Can you get a mortgage without an SA302?
Yes. The SA302 is just one way to prove income — and for contractors and directors it is usually the worst one. Specialist lenders will instead assess your current contract, your company accounts and retained profit, or your gross CIS payslips, and lend on what you genuinely earn.
Why the SA302 works against you
An SA302 is HMRC’s summary of the income you personally declared. That is fine for an employee, but it misrepresents two of the largest groups in contracting:
- Contractors assessed on net profit see expenses stripped out, leaving a figure well below their gross day rate.
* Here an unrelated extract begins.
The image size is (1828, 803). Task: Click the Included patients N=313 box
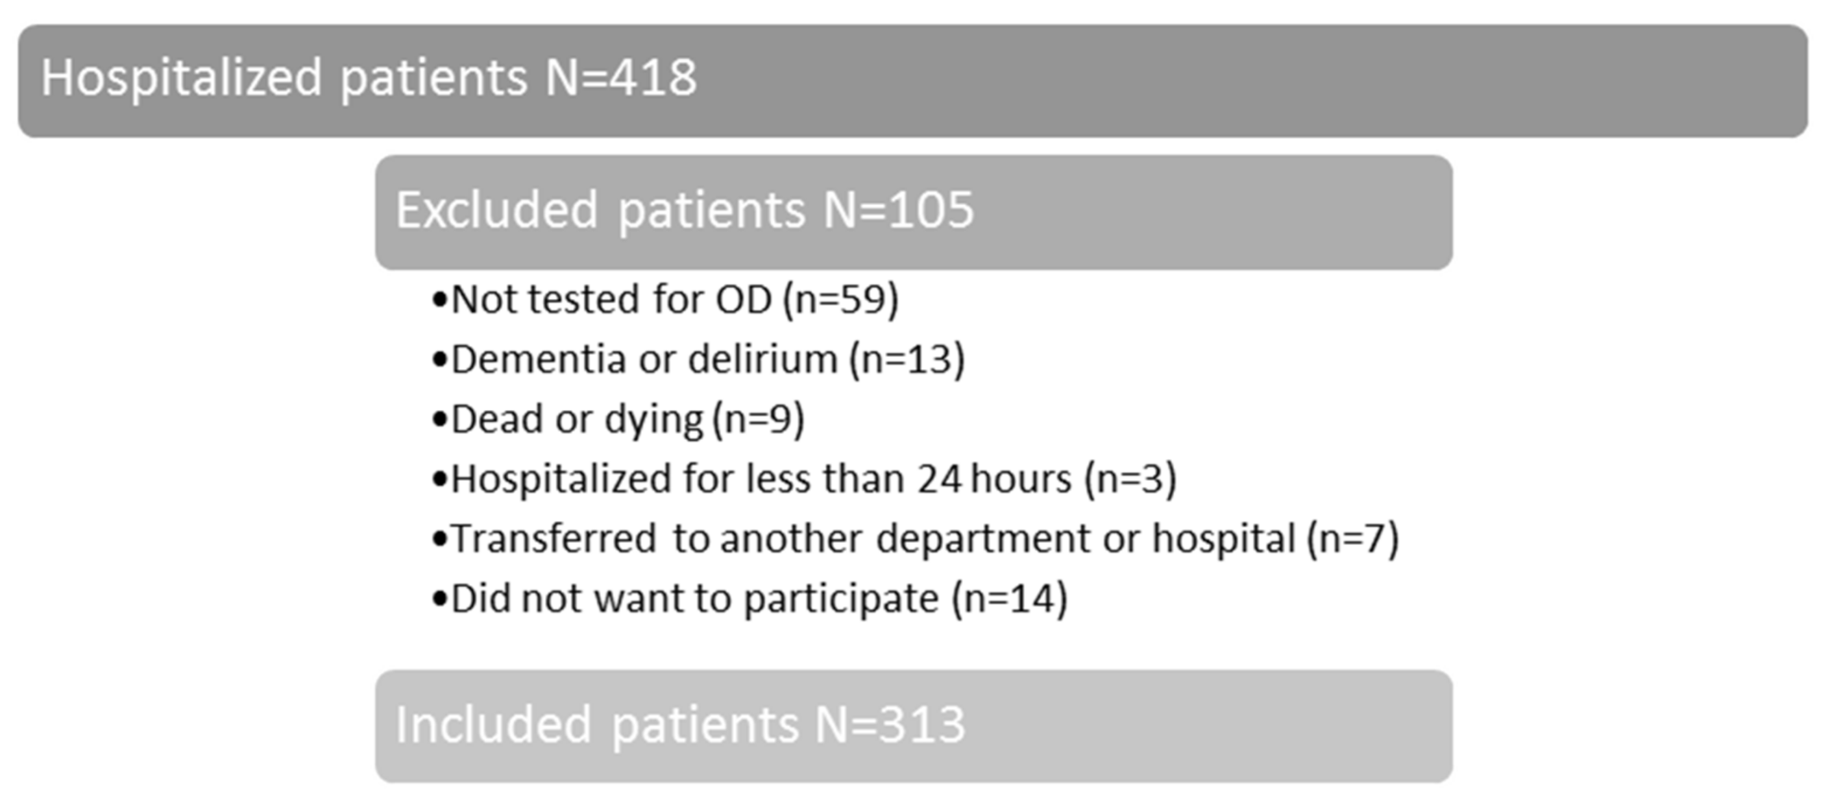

- Limited company directors typically draw a small salary and modest dividends, leaving profit in the business — so the SA302 shows a fraction of the company’s true earnings.
The result is the same: a number that makes you look like you earn far less than you do, and a borrowing cap to match.
The gap an SA302 creates
Declared on SA302: £40,000
Borrowing on the SA302 at 4.5×: ≈ £180,000
Borrowing on true earnings at 4.5×: ≈ £585,000
Same income. The SA302, used alone, costs this director over £400,000 of borrowing.
What lenders accept instead
- Your current contract — for day-rate contractors, assessed via the 46-week method.
- Company accounts and retained profit — for directors; see retained profit mortgages.
- An accountant’s reference — a qualified accountant confirming income and profit.
- Gross CIS or umbrella payslips — for CIS subcontractors and umbrella employees.
- You don’t need to rely on an SA302 — it’s one option among several.
- For contractors and directors it almost always understates real income.
- Contract value, company profit, accountant references and gross payslips are all accepted by the right lenders.
- Placement is everything: the same income gets very different offers depending on the lender.
If a high-street lender has anchored on your SA302 and offered far less than you expected, that’s a placement problem, not an income problem. Speak to an adviser about which lenders will assess you properly.
Mortgages without an SA302, answered
Can I really get a mortgage without an SA302?+
Yes. While many lenders ask for SA302s, specialist lenders assess contractors on their current contract, directors on company accounts and retained profit, and CIS workers on gross payslips. The SA302 is one route to proving income, not the only one.
Why does my SA302 show less than I earn?+
An SA302 reflects only the income you personally drew and declared. Contractors assessed on net profit, and directors taking a low salary plus dividends, both show a figure far below their true earning power — by design, for tax efficiency.
What do lenders accept instead of an SA302?+
Depending on your situation: a signed current contract, an accountant’s reference, finalised company accounts including retained profit, or recent CIS or umbrella payslips. A broker matches your evidence to a lender that accepts it.
Do I still need any HMRC documents?+
Often a recent SA302 and Tax Year Overview help support an application even when they aren’t the primary basis. They’re useful corroboration — just not the ceiling on what you can borrow.